Share-based payments
The Company measures the cost of its share-based payments to directors, officers, employees and consultants by reference to the fair value of the equity instruments using the Black-Scholes option pricing model at the date they are granted. The assumptions used in determining fair value include: expected life of the options, risk-free rates of return and stock price volatility. Changes to assumptions may have a material impact on the amounts presented. For more information on the Company’s share-based payments see Note 13(b) of the Company’s audited annual financial statements for the year ended December 31, 2014.
Income taxes
Related assets and liabilities are recognized for the estimated tax consequences between amounts included in the financial statements and their tax base using substantively enacted future income tax rates. Timing of future revenue streams and future capital spending changes can affect the timing of any temporary differences, and accordingly, affect the amount of the deferred tax asset or liability calculated at a point in time. These differences could materially impact earnings.
New and Amended Adopted Accounting Standards
Effective January 1, 2014, the Company adopted the following accounting policies:
| (i) | Amendment to IAS 36Impairment of Assets, requires additional disclosure on the recoverable amounts of an impaired CGU. The adoption of this amendment had no impact on the amounts recorded in the financial statements for the year ended December 31, 2014 or on the comparative periods. |
| | |
| (ii) | IFRIC 21Levies, clarifies the requirements for recognizing a liability for a levy imposed by a government. The adoption of this standard had no impact on the amounts recorded in the financial statements for the year ended December 31, 2014 or on the comparative periods. |
| | |
| (iii) | The Company changed its accounting for depleting its petroleum and natural gas properties.
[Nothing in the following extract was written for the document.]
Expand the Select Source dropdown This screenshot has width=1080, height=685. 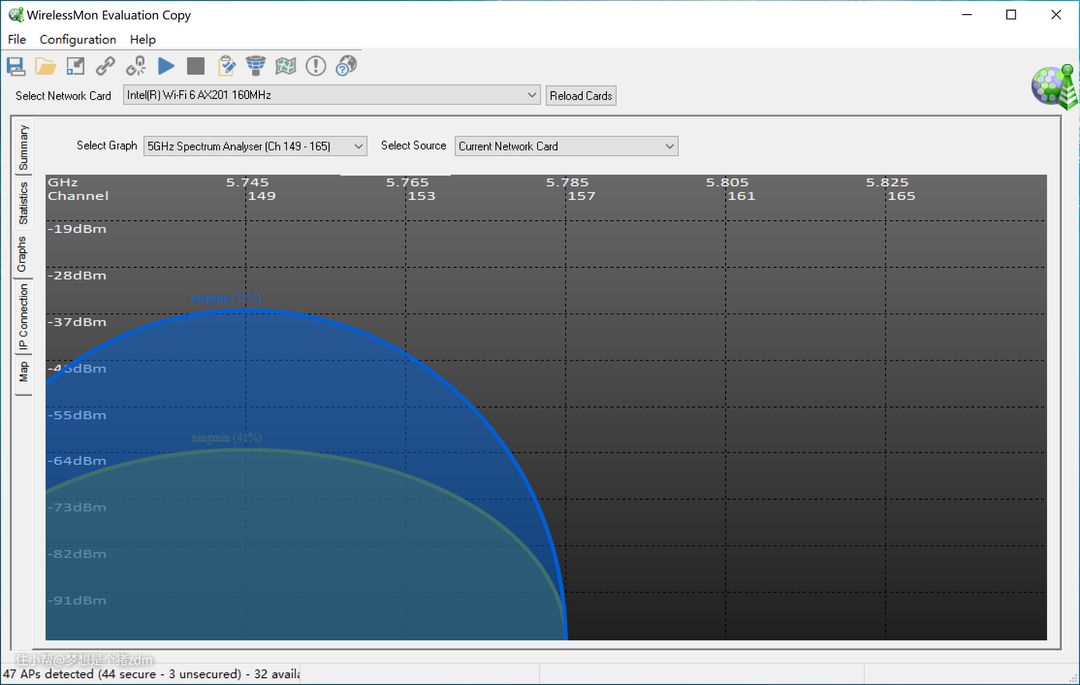coord(669,146)
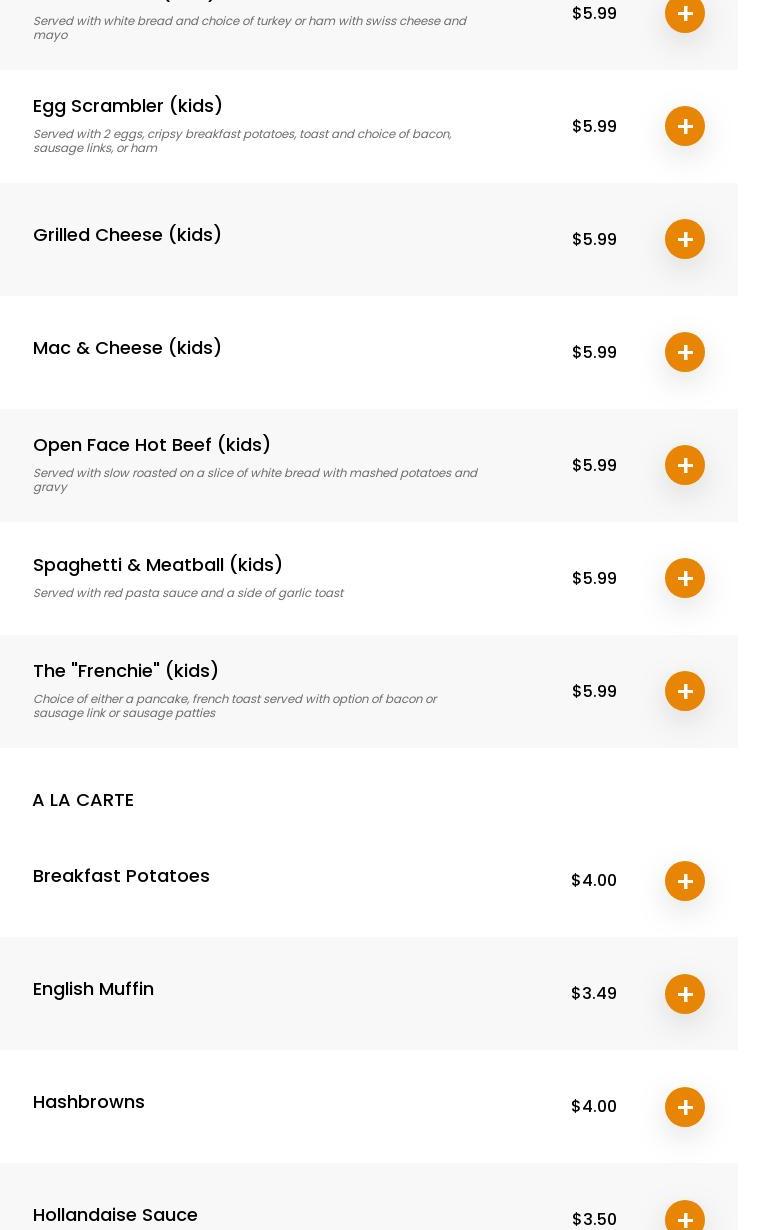
Task: Add Mac & Cheese (kids) to cart
Action: (685, 352)
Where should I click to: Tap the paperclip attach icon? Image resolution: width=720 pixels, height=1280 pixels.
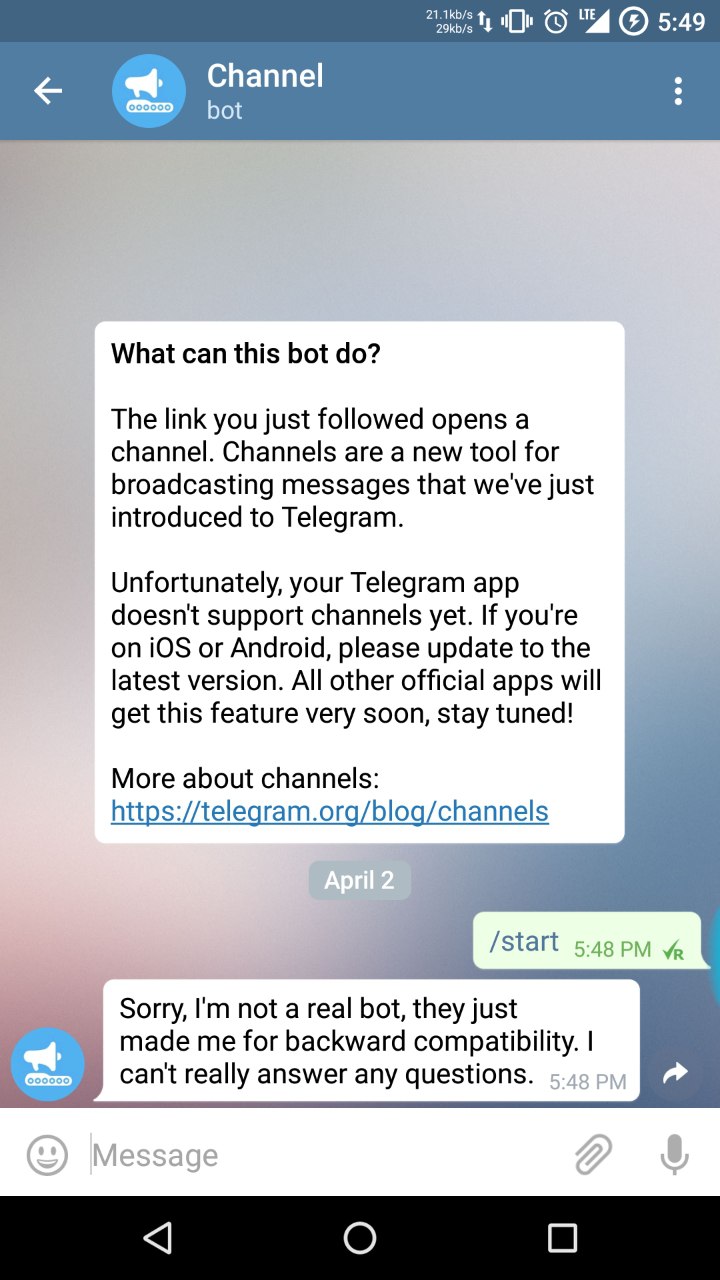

The Company changed from using the unit-of-production method based on production volumes in relation to total estimated Proved reserves to total estimated Proved and Probable reserves. The change in policy has been applied retrospectively. |
Disclosure Controls and Procedures
Disclosure controls and procedures ("DC&P"), as defined in National Instrument 52-109Certification of Disclosure in Issuers’ Annual and Interim Filings("NI 52-109"), are designed to provide reasonable assurance that information required to be disclosed in the Company’s annual filings, interim filings or other reports filed, or submitted by the Company under securities legislation is recorded, processed, summarized and reported within the time periods specified under securities legislation and include controls and procedures designed to ensure that information required to be so disclosed is accumulated and communicated to management, including the Chief Executive Officer ("CEO") and the Chief Financial Officer ("CFO"), as appropriate, to allow timely decisions regarding required disclosure.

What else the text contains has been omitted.